Phase transformation and heterojunction nanostructures of bismuth iron oxide

The construction of an efficient bismuth iron oxide shows great potential in excellent crystal structure properties and visible light photocatalysis. However, it is challenging to synthesize nanostructures with the desired morphologies. For the first time, the bismuth iron oxide is fabricated using sol–gel synthesis method, exhibiting the desired crystallite size and tuning the types of heterojunction nanostructures by regulating the concentration of Fe 3+ and calcination temperature. As a result, the feeding ratios of bismuth ferrite materials Bi 2 Fe 4 O 9 , BiFeO 3 /Bi 2 Fe 4 O 9 , BiFeO 3 , BiFeO 3 /Bi 25 FeO 40 , and Bi 25 FeO 40 are 2:1, 1.5:1, 1:1, 0.75:1, 0.5:1, and 0.04:1, respectively.
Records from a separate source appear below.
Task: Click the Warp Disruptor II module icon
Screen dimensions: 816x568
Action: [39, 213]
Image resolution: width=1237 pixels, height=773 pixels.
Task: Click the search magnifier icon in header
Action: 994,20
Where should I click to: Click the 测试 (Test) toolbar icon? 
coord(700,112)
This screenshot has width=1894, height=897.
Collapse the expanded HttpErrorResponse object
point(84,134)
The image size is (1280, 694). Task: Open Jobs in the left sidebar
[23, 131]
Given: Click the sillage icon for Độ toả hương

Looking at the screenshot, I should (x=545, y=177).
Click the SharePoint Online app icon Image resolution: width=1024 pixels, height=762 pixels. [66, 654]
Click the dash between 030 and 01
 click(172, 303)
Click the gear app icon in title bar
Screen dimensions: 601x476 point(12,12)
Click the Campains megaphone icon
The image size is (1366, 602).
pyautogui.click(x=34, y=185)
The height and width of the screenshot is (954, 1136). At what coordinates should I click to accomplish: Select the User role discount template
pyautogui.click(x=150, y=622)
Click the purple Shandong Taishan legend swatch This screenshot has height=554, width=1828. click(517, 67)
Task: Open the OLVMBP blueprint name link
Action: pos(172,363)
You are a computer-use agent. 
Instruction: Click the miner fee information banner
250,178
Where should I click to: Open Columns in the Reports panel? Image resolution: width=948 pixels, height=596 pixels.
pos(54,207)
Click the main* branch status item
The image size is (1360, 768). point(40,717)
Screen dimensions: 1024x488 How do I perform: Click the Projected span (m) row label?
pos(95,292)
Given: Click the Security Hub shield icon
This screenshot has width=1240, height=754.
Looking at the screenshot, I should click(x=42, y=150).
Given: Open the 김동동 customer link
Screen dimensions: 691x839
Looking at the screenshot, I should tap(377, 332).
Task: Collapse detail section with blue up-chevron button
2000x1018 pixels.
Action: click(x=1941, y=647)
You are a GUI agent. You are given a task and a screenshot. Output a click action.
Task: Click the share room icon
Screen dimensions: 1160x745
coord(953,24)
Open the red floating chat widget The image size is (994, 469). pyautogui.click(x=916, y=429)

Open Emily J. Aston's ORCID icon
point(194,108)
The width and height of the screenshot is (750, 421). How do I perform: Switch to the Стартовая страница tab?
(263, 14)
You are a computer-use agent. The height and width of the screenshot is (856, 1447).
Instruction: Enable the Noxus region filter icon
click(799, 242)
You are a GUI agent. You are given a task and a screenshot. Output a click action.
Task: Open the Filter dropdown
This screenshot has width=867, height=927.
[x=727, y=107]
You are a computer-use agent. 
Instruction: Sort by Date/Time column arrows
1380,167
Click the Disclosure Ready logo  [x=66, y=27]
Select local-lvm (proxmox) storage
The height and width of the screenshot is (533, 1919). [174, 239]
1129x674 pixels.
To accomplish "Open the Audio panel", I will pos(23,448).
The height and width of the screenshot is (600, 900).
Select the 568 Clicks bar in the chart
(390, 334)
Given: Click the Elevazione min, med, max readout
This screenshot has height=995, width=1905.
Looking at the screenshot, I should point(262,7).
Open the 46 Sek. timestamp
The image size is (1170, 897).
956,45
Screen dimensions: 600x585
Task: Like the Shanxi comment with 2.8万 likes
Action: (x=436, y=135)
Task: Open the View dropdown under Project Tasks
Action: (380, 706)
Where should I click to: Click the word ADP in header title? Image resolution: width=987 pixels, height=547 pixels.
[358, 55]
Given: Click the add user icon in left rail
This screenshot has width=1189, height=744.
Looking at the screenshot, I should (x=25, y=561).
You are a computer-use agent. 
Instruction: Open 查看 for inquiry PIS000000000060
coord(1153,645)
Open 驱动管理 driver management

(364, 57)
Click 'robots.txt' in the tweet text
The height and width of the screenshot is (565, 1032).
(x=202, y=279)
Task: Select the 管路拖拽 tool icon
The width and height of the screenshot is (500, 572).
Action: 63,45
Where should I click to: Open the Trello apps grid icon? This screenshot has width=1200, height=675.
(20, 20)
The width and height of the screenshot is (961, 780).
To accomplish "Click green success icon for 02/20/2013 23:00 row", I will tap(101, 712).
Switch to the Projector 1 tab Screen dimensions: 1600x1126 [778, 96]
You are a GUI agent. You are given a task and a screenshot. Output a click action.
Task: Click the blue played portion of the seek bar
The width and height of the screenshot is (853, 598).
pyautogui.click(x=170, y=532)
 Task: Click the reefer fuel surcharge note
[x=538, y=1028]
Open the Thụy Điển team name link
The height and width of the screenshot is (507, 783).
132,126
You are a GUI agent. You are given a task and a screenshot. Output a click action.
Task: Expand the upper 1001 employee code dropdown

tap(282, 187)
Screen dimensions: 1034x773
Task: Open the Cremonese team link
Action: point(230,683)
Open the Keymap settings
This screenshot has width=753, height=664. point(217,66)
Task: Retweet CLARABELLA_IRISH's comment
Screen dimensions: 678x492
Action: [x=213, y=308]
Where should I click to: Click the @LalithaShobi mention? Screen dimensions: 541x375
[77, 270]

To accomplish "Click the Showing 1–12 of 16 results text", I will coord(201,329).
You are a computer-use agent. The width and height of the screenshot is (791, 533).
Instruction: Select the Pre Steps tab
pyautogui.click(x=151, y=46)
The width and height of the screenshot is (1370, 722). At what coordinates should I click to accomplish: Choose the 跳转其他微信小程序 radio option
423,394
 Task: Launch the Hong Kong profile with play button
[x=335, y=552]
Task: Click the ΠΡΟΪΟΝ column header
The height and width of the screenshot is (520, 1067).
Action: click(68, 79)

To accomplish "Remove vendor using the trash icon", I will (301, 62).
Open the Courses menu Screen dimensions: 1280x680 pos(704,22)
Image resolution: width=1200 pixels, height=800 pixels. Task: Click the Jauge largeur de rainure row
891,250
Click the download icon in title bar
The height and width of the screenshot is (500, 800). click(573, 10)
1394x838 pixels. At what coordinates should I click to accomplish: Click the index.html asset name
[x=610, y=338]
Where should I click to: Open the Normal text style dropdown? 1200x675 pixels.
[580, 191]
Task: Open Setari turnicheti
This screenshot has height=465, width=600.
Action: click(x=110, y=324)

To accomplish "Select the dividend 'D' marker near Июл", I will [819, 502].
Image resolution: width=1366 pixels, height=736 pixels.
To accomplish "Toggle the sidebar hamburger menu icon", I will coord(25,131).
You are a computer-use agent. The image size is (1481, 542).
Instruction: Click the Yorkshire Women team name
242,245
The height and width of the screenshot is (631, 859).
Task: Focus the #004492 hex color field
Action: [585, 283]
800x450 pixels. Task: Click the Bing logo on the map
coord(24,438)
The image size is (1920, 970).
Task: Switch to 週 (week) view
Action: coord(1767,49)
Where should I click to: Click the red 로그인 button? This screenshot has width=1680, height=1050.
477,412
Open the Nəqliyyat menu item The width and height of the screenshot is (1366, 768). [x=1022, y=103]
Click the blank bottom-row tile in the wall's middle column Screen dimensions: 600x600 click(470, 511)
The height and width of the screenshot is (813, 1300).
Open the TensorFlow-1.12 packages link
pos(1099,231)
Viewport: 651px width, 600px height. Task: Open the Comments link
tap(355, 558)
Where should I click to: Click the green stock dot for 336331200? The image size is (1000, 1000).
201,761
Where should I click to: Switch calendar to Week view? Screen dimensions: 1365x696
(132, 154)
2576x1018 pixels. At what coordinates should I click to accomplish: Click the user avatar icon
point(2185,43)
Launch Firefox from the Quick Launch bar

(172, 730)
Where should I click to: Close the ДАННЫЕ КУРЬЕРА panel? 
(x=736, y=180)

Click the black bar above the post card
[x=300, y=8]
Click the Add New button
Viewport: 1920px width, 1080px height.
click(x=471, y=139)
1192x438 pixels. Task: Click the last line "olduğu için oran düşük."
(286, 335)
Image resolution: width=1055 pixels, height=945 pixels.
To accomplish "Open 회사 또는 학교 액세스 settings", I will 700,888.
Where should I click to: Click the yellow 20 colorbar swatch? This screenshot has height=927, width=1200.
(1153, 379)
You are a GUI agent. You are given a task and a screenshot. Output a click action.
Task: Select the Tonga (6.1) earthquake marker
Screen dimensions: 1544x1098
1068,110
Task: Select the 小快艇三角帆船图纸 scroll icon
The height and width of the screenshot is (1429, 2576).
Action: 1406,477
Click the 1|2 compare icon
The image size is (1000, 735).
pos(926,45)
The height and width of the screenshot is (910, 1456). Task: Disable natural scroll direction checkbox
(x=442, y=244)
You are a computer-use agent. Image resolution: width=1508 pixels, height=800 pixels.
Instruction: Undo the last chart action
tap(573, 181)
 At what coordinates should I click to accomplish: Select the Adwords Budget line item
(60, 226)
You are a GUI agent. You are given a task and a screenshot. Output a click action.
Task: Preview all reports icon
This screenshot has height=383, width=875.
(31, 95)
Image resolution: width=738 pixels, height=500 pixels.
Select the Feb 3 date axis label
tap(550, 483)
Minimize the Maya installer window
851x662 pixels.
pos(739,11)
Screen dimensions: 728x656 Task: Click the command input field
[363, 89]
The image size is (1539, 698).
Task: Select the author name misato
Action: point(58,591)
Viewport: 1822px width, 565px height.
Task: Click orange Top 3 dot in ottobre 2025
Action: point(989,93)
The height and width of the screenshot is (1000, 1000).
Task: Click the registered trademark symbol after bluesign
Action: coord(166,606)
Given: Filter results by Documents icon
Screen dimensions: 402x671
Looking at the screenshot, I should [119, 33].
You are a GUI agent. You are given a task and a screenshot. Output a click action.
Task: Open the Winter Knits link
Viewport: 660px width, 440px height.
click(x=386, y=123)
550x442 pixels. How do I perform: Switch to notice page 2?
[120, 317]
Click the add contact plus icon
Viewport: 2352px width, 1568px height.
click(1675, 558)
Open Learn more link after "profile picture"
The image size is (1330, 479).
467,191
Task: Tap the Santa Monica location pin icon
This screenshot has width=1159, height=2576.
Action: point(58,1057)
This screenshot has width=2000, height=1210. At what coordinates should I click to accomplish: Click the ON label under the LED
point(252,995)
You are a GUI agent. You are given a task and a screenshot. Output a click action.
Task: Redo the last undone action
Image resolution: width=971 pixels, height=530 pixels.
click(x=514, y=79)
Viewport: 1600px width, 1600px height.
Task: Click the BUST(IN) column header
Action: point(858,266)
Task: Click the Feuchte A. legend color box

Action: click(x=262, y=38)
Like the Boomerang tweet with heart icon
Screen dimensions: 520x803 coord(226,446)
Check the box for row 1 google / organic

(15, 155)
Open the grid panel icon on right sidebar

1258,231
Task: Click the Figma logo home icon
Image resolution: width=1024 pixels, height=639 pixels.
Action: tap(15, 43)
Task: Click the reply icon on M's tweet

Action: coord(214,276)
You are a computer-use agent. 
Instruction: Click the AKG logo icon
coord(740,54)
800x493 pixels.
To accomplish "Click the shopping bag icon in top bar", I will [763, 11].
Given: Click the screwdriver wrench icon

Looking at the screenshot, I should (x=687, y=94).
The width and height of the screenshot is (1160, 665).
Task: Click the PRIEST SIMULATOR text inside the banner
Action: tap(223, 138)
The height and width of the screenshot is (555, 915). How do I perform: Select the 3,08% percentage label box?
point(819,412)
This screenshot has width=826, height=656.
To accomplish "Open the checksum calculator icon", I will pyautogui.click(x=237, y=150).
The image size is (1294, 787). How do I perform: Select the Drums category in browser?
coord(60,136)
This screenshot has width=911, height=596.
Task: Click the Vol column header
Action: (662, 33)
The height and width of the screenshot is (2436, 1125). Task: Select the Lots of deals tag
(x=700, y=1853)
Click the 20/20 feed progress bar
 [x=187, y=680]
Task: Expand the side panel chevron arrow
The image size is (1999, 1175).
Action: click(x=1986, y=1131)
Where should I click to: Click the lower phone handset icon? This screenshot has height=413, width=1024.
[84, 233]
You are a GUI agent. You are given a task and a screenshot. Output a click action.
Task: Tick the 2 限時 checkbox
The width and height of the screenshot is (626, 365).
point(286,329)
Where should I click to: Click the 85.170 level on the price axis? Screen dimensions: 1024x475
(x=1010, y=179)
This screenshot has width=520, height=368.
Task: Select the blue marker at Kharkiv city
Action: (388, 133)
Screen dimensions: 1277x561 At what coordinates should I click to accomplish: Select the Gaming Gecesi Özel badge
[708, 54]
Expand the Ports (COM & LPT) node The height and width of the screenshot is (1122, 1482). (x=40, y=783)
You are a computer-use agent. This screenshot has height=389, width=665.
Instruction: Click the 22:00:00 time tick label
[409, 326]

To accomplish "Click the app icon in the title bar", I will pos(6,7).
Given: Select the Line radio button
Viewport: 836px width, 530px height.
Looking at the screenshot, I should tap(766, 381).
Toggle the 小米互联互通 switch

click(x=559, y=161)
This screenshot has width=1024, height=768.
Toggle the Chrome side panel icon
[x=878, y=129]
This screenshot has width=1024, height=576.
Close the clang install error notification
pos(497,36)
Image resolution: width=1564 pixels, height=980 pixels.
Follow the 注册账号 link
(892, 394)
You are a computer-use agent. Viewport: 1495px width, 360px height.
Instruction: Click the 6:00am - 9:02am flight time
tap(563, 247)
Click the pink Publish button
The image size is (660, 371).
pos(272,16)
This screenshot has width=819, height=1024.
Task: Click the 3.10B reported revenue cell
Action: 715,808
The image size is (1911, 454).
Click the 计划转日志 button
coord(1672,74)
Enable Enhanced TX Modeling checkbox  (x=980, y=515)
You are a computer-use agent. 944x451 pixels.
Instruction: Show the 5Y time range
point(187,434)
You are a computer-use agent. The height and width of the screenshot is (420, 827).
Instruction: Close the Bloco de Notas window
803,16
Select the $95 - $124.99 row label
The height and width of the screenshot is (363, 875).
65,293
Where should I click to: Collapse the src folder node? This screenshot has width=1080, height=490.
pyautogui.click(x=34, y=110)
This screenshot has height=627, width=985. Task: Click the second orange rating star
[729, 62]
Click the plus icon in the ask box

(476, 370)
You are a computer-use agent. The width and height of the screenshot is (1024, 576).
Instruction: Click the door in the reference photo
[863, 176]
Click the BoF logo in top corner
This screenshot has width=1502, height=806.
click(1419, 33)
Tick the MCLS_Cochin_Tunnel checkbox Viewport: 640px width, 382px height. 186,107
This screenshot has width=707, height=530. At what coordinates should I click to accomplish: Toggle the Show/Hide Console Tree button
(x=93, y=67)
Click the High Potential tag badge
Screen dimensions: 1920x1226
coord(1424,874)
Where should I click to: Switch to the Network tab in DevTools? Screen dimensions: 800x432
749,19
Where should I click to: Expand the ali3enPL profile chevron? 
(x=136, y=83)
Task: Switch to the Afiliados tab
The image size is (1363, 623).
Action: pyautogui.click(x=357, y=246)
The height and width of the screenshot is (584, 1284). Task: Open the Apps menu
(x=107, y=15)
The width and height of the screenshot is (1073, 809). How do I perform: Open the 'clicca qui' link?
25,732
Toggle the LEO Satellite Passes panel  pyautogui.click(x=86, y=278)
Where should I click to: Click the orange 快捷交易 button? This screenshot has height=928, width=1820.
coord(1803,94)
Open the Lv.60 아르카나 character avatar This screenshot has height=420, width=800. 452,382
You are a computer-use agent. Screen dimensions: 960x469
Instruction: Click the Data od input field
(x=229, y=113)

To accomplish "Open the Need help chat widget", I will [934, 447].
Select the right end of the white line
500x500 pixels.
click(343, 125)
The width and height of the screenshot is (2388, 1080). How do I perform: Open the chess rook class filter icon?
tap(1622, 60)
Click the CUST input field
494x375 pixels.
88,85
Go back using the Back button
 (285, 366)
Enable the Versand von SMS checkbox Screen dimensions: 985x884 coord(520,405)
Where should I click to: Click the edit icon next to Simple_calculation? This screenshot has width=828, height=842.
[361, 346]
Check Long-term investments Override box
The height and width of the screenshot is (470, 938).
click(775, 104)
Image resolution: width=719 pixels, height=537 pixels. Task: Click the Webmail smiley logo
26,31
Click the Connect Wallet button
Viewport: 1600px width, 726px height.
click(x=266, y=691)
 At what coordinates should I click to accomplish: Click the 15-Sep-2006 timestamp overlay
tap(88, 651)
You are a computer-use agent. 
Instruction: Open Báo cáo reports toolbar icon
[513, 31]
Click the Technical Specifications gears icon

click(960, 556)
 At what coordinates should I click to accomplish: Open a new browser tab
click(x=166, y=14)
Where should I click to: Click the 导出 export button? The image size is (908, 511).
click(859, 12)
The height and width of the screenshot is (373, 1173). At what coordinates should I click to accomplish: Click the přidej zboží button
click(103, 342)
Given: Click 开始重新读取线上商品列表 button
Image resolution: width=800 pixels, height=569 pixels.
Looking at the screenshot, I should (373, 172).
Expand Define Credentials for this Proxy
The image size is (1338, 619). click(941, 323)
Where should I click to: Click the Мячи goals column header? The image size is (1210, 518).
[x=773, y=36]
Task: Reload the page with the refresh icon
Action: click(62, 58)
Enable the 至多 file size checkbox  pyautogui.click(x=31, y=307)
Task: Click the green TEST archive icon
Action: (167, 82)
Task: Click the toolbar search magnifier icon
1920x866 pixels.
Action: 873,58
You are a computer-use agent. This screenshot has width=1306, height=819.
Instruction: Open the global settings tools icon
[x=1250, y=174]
Besides, the calcination temperature not only influences the granularity of bismuth iron oxide but also promotes the phase transformation from BiFeO 3 to Bi 2 Fe 4 O 9 . Moreover, BiFeO 3 /Bi 2 Fe 4 O 9 and BiFeO 3 /Bi 25 FeO 40 heterojunction nanostructures display strong interactions between BiFeO 3 –Bi 2 Fe 4 O 9 and Bi 25 FeO 40 . Besides, BiFeO 3 /Bi 25 FeO 40 heterojunction nanostructures exhibit obvious grain boundary with the smallest bandgap. This study presents far-reaching implications and provides pathways to prepare BiFeO 3 /Bi 2 Fe 4 O 9 and BiFeO 3 /Bi 25 FeO 40 heterojunction nanostructures.